The Biden administration has moved to increase the minimum wage for all federal employees to $15 an hour, according to a Jan. 21 release from the Office of Personnel Management (OPM).
The change will boost pay for 67,000 of the total 2.2 million federal employees. Most of those impacted work for the Department of Defense (DOD). Others include the Departments of Agriculture, Treasury, and Veterans Affairs, according to OPM.
“We know that paying a living wage provides a myriad of benefits, from recruitment to retention to increased productivity, and more. It’s also the right thing to do,” said OPM Director Kiran Ahuja in a statement. “We should strive for every federal job to be a good job, and we want to ensure that every federal employee has a pathway to the middle class.”
The new directive comes as part of an executive order President Joe Biden signed at the start of his presidency, which directs the OPM director to submit a report on the impact of a minimum wage increase. That report was submitted to the White House and Friday’s issued guidance reflects the report’s findings, the statement reads.
Last year, Biden also issued an executive order increasing pay for federal contract workers to $15 an hour.
Friday’s announcement also noted the new wage will impact 130 wildland firefighters, 400 plant protection technicians, 3,800 custodial workers, and roughly 50,000 Defense Department employees at military bases around the United States.

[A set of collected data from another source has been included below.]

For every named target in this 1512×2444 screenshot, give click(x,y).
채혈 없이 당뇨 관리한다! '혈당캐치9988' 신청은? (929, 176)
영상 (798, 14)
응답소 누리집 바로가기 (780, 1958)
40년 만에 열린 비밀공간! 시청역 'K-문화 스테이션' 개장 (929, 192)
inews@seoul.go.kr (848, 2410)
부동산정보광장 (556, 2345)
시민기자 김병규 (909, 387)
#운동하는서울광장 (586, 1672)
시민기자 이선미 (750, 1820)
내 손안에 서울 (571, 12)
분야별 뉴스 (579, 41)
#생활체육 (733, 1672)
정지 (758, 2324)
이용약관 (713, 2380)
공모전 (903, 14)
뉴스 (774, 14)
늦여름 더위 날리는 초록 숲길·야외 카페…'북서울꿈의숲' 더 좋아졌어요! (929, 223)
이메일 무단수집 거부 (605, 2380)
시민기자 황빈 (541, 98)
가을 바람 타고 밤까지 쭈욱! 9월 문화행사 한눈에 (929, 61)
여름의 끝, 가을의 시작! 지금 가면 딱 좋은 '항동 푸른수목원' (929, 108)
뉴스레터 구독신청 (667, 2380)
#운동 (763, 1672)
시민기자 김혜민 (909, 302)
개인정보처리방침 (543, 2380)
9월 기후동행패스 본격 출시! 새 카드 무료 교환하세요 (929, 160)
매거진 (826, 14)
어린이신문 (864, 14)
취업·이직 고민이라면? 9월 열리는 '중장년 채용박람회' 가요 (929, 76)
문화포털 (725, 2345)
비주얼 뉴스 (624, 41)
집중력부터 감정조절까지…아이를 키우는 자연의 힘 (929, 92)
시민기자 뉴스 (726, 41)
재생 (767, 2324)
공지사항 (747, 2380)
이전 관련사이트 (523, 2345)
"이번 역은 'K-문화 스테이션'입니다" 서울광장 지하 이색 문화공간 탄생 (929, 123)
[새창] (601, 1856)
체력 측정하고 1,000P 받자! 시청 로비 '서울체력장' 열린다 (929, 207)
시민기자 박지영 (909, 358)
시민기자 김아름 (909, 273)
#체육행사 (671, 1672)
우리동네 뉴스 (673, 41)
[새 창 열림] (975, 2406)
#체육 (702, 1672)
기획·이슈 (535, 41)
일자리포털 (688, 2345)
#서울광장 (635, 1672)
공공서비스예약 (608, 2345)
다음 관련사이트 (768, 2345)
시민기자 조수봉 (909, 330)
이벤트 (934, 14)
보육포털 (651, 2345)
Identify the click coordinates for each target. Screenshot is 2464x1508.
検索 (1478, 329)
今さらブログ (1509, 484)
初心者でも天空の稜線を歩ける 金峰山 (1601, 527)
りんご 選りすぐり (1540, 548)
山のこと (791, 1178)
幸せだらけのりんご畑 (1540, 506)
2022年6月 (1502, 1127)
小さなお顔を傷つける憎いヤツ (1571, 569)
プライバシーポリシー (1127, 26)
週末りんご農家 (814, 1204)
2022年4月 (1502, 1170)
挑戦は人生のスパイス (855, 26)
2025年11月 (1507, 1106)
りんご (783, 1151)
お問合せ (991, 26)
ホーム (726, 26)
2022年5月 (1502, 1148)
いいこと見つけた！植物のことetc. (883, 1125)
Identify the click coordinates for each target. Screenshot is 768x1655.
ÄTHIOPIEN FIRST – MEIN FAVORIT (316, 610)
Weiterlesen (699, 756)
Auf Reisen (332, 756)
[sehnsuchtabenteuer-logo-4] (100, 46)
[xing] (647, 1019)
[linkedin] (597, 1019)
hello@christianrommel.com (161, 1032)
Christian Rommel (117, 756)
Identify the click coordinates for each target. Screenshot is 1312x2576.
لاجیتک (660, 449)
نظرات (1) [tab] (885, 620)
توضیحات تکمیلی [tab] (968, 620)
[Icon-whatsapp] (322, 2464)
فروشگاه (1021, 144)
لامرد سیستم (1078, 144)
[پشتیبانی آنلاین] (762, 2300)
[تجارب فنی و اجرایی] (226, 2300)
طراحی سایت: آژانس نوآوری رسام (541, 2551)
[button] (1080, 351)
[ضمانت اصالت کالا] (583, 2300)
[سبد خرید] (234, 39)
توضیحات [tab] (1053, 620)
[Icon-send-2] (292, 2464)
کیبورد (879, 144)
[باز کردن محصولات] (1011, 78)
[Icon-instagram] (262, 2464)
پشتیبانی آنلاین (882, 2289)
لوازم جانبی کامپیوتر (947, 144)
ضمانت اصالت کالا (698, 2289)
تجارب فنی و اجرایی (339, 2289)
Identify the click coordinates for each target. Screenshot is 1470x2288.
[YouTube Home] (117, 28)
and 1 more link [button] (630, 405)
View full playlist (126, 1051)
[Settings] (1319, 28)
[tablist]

The pay increase excludes the U.S. Postal Service and Postal Regulatory Commission as those agencies are outside the scope of OPM’s authority, the statement said.
The new guidance from OPM does not make note of the impact the wage increase will have on federal spending, and the agency did not respond to a request for comment in time for the publication of this article.
OPM has asked agencies to implement the new wage increase by the end of the month.